Recitation Twenty Six

In this recitation, we covered tangent planes, chain rules and directional derivatives, and the gradient.

Differentiability

Throughout, let \(F : \mathbb{R}^n \rightarrow \mathbb{R}\) be a function of several variables. Although we have a notion of partial derivatives, we don’t really have a notion of “derivatives” for the function yet. The closest is the gradient, but it still doesn’t line up with the calculus version of a derivative. Let’s take a step back and try to remember why we were taking a derivative in the first place. We wanted the best “linear approximation” of our function \(f : \mathbb{R} \rightarrow \mathbb{R}\).

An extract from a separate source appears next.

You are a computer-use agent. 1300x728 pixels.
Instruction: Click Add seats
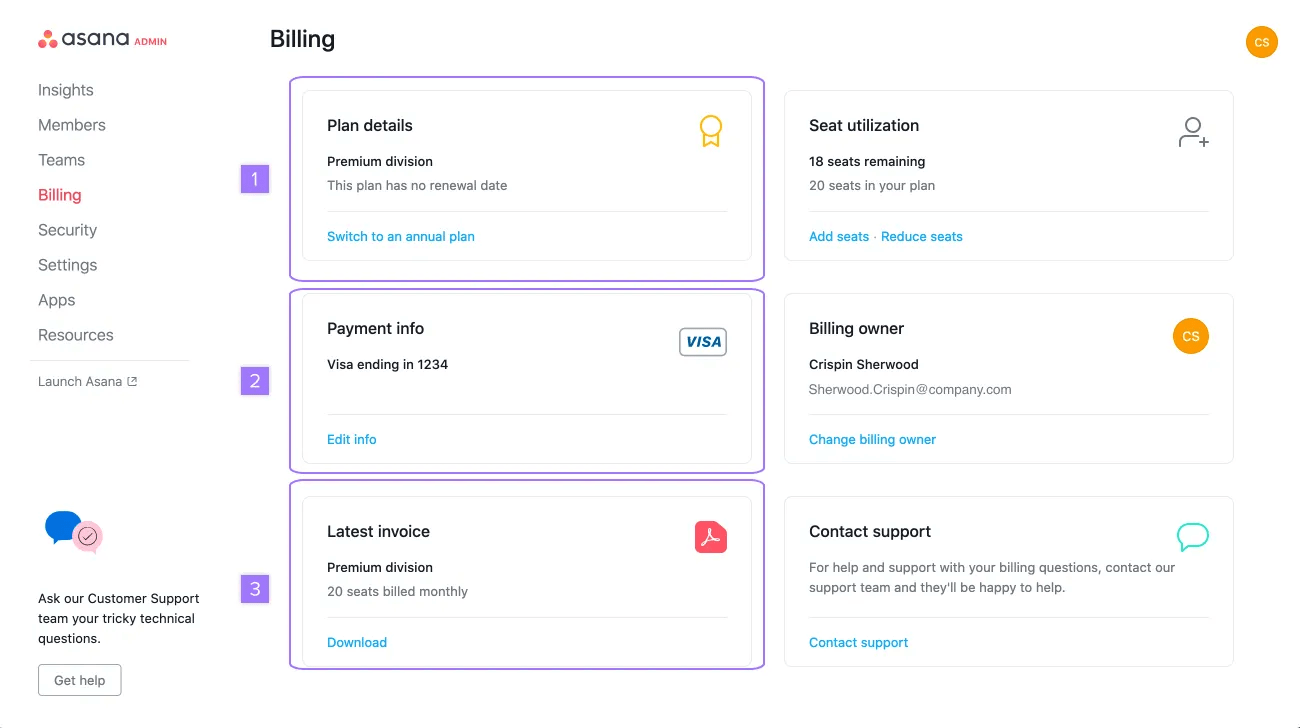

You might then guess that if we had \(F : \mathbb{R}^n \rightarrow \mathbb{R}\), then we’d want the best “planar approximation” of our function.

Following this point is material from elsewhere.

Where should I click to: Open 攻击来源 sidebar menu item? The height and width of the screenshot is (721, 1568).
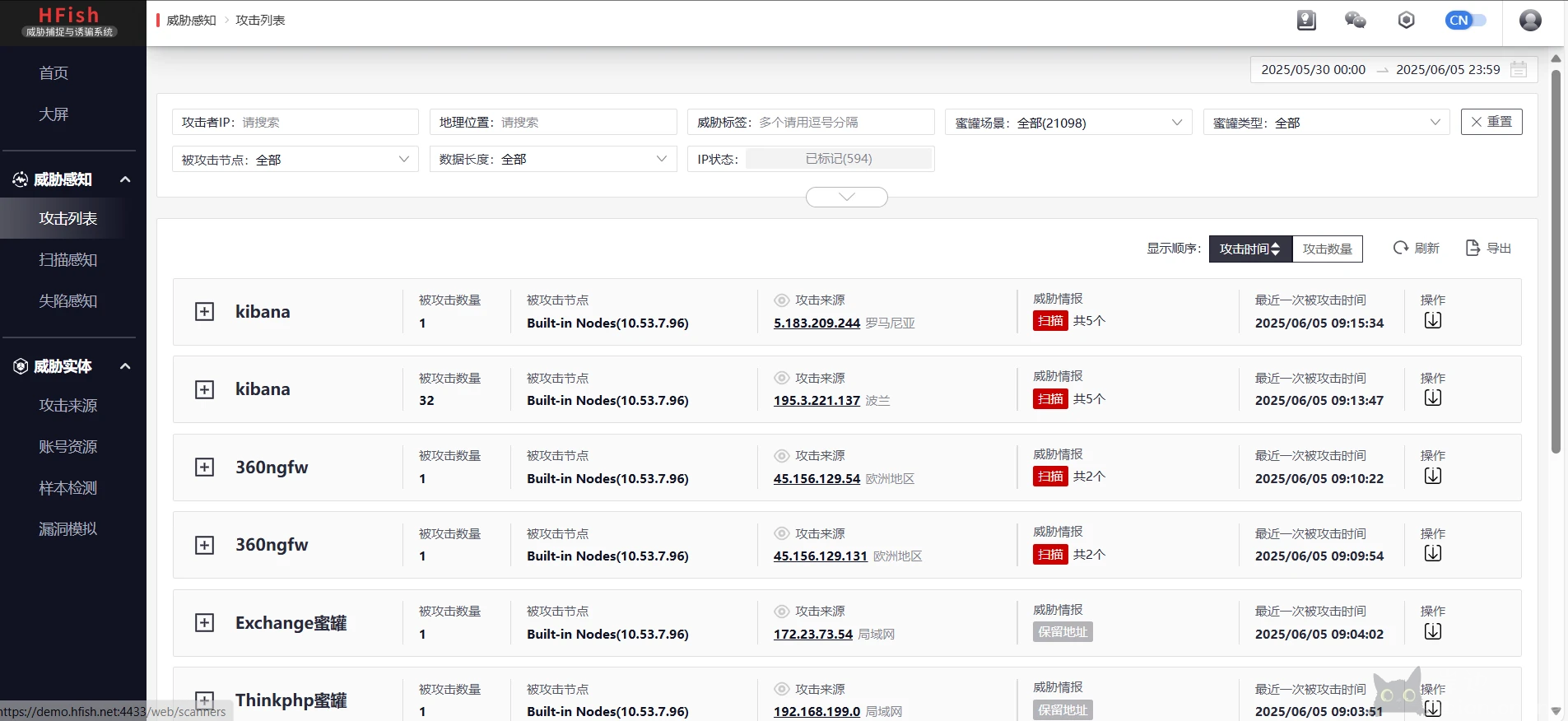click(x=68, y=406)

Recall that a plane in \(\mathbb{R}^n\) can be seen through a function \(L : \mathbb{R}^n \rightarrow \mathbb{R}\) of the form

\[L(x_1, \ldots, x_n) = a_1 x_1 + \cdots + a_n x_n + D, \text{ where } a_i \in \mathbb{R} \text{ and } D \in \mathbb{R}.\]

A function \(F : \mathbb{R}^n \rightarrow \mathbb{R}\) is differentiable at \(x=a\) if there is a plane \(L_a : \mathbb{R}^n \rightarrow \mathbb{R}\) so that

\[\lim_{x \rightarrow a} \frac{F(x) - L_a(x)}{\mid x - a \mid} = 0.\]

Recall that this limit is not a one-dimensional limit, and so we need to take care when evaluating it. Notice that in one-dimension (i.e. \(n =1\)), this is saying that a function is differentiable if there exists numbers \(M, D \in \mathbb{R}\) so that

\[\lim_{x \rightarrow a} \frac{f(x) - (Mx + D)}{x-a} = 0.\]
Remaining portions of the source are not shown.